Assignments, Assumptions, Expectations, and Guesses....oh my!
Narratives about gender, especially in children's books, that say an adult or doctor made a guess about a baby’s gender based on their body is not a true statement. In our current culture gender assignments/expectations are attached to sex assignments. These are not guesses or assumptions.
Understanding the distinction is much more than a children's book having to be perfect or just not liking word choice. It is about understanding how implicit bias impacts stories and the deeper nonverbal messages that they send especially in regards to body and gender oppression. If implicit biases are not confronted and dealt with, these biases infuse the stories we tell in more ways than one and inadvertently end up reconfirming the very oppression we are trying to dismantle.
Why is this important to understand?
From a nature-based, decolonized and holistic perspective, having accurate context of systemic oppression is key. In an equitable world we wouldn’t be doing ANY of these things above.
BUT, if we don’t understand how labels at birth are currently determined and what they are based on - stereotypes, behavior requirements, and privilege - we do not have accurate context to understand why oppression is happening and continues to happen to anyone who does not conform.

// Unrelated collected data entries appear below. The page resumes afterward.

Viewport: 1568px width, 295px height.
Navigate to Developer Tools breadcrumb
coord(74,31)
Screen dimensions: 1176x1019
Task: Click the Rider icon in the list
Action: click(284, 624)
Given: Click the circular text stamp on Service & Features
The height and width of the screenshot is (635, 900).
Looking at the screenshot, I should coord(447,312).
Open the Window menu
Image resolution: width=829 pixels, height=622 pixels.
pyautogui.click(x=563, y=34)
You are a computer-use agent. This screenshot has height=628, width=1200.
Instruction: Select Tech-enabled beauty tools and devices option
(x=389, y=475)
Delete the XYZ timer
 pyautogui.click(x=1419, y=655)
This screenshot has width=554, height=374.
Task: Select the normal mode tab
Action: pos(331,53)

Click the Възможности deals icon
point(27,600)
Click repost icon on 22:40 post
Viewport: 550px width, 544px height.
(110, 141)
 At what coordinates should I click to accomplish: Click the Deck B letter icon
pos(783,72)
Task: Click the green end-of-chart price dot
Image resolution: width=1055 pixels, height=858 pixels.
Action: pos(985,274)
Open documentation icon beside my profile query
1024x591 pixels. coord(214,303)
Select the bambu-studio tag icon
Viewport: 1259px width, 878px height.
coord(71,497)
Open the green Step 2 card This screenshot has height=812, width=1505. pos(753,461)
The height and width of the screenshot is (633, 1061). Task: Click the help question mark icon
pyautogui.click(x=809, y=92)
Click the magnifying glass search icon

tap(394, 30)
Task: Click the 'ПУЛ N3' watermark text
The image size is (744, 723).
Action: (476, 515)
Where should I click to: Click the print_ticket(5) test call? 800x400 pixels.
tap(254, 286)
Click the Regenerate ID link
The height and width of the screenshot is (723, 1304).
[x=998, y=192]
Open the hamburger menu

Without context, all the responsibility for oppression then rests on an individual’s body, and specifically on the trans body, instead of where it should be placed - on the system and its assignments.
Get the Coloring Page
How to Tell if it's a Guess, Assumption, Expectation, or Assignment about Someone's Gender
A coloring page of the flow chart above! Coloring is not just for kids and brings in the nonverbal, offering an opportunity for greater embodiment through holistic and alternative ways of understanding and knowing.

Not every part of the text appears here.